The Ithilrochon nodded. “We were forced to fight a holding action throughout the night,” he said, “and as we did, the Orcs set their own garrisons, leaving the company with but one path of retreat. We tried to take it, but the fell worms beset us and we found we could not retreat.”
“Then, Faramir, you guess right!” Elessar exclaimed in near horror. “A trap it was, indeed! But that cannot be. That is not the Orkish way of waging war.”
“The Uruk-hai have been using many such tactics of late,” said Faramir, “it disturbs me greatly.”
“We managed to hold our chosen ground until dawn,” Léowine continued, “and we sent Glorlas to call for aid. At sunrise, the worms became curiously less fierce. They did not circle above us except at need to keep us hemmed in. It was by that grace alone that we were able to hold throughout the day. And, I suspect, the reason Glorlas was able to get through to you.”
“And what of this night?” Faramir asked.
“Both sides weary of the battle, my lord, but our company’s strength is failing faster. The Uruk-hai are tightening their noose. I left but a few hours ago to see what help had been sent, although I will admit that we had begun to despair of any coming.”
“Despair no longer,” said Elessar, “we here shall break the Orkish lines, if only to allow the White Company to escape.”
“Then, you do not mean to besiege Minas Morgul?” Léowine asked.
“Nay,” said the king, “we have not the manpower. It would take both the White Company and the Grey for such a task, and the former is far too exhausted.”
“I am loathe simply to leave Minas Ithil to the Orcs,” said Faramir, bitterly, “they will have a line available to them out of the Morannon.”
“True,” said Elessar, “but the Orcs have won this battle already. Best to rescue the company and fight another day.”

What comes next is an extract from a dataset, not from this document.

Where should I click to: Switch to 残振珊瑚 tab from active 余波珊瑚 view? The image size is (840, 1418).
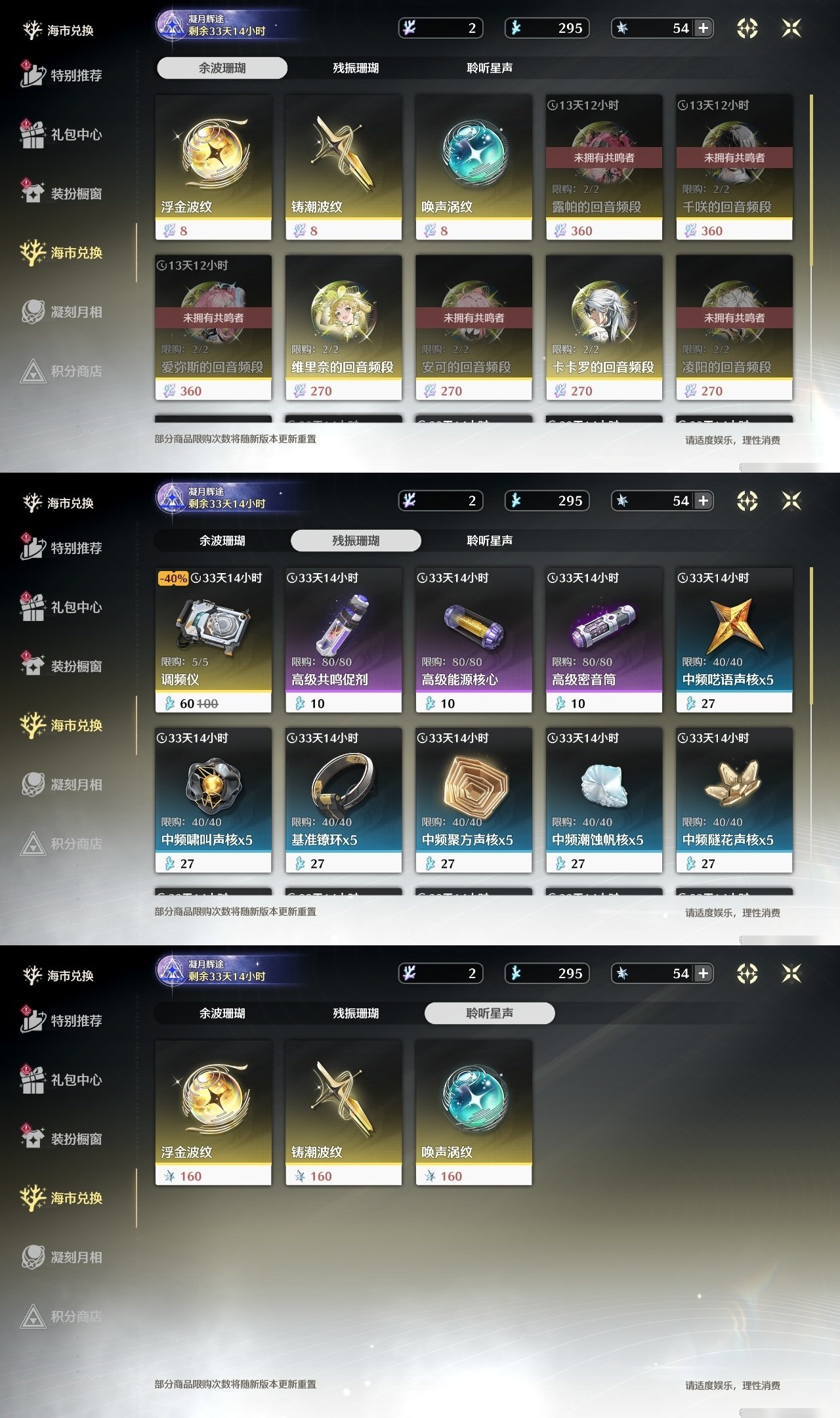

“I agree, my king,” said Faramir, “but still, I dislike the thought of an Orkish supply route through my fair Ithilien.”
They continued riding for a few hours more. Elessar and Faramir questioned Léowine further concerning the strength and positions of the Orcs and they took counsel with Gimli and Ghan.
At last, the company came to a high hill overlooking the plain before Minas Morgul. Smoke rose from the ground and hung in the air in stagnant patches. The Orcs had set fires along the perimeter of the battle field to guard the places where they could not hinder the White Company’s escape. The ground was blackened where such fires had already gone out and battle had begun anew atop them. There were great gashes in the plain, the tell tale sign of boulders flying from the catapults upon the city battlements. The din that arose held screams of war and agony alike in a cacophonous mixture of terror.

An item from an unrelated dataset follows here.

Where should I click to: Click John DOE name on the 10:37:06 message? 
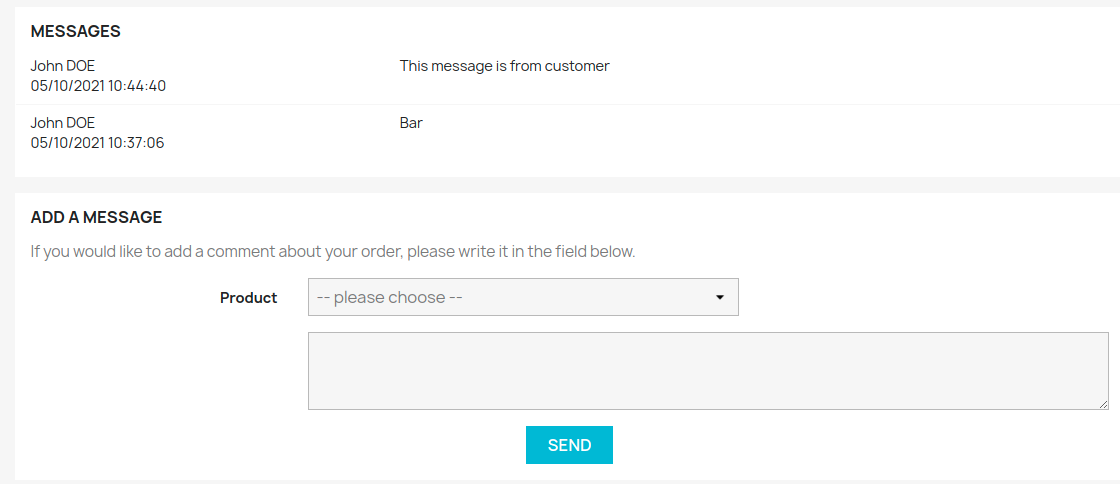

The White Company stood as a knot of white encircled on all sides but one by the foul and dirty black-clad Orcs. Valiantly, they pushed outward upon the lines, but it did little save to prevent the inward push of the Orkish forces. High upon the crags of Ephel Dúath, the forms of the fell worms hunched over and watched, eyes keen to the battle.

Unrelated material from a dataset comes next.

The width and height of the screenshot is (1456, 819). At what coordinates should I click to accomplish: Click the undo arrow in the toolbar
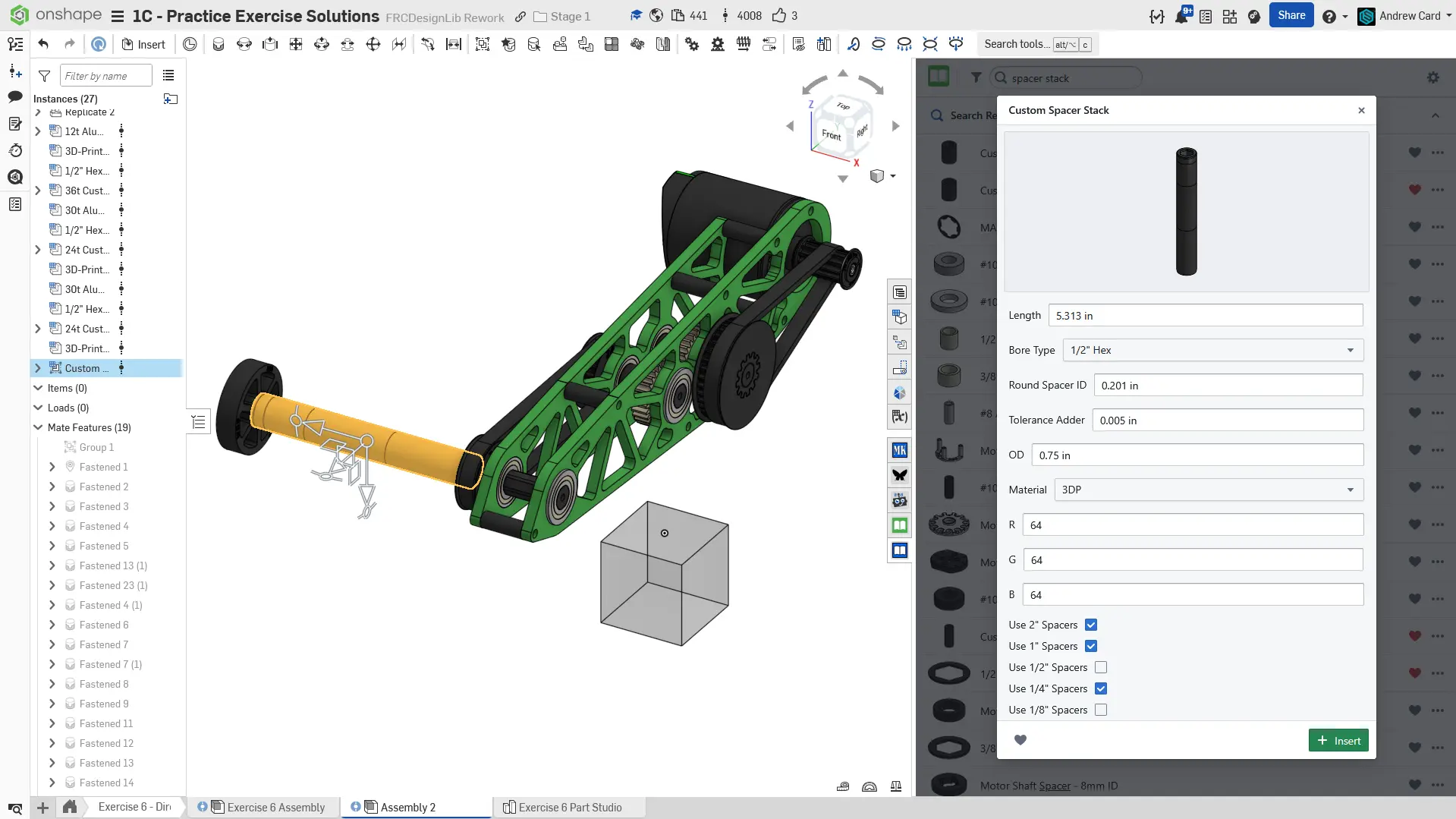(x=43, y=44)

Elessar absorbed the scene for but a moment, then turned his horse aside to speak, riding up and down along the line of the Grey Company. Faramir’s own horse stamped the ground in agitation.
“Hold, friends!” shouted the king. “Hold firm! Captain Inglor, lead your men on an assault upon the northern line! Bowmen, ride the center and clear the air of the worms! Third and fourth battalions, follow the Steward’s banner! The rest of you, ride with me! Now we ride to the aid of our comrades! Knights of Gondor, to the White Company!” And saying this, he drew forth Andúril, shining in the first rays of the morning sunrise, and held it aloft. The ringing of other swords drawn from their scabbards answered it and horns sounded. Elessar began the charge and the Grey Company followed as one.
Faramir led his men around toward the south and broke upon the back edge of the Orkish line there. They hewed down the first ranks before slowing from the onslaught. The battle was joined and Faramir found himself leading his horse in deadly circles, his sword singing as it whirled through the air. He saw not far ahead the banner of the White Company. Knowing Beregond would be near, he determined to fight through the growing melee to it. By then, though the Uruk-hai stood their ground, the Orcs had scattered somewhat, shielding their eyes from the rising sun. The few still left were quickly trampled under the hooves of the Grey Company horses.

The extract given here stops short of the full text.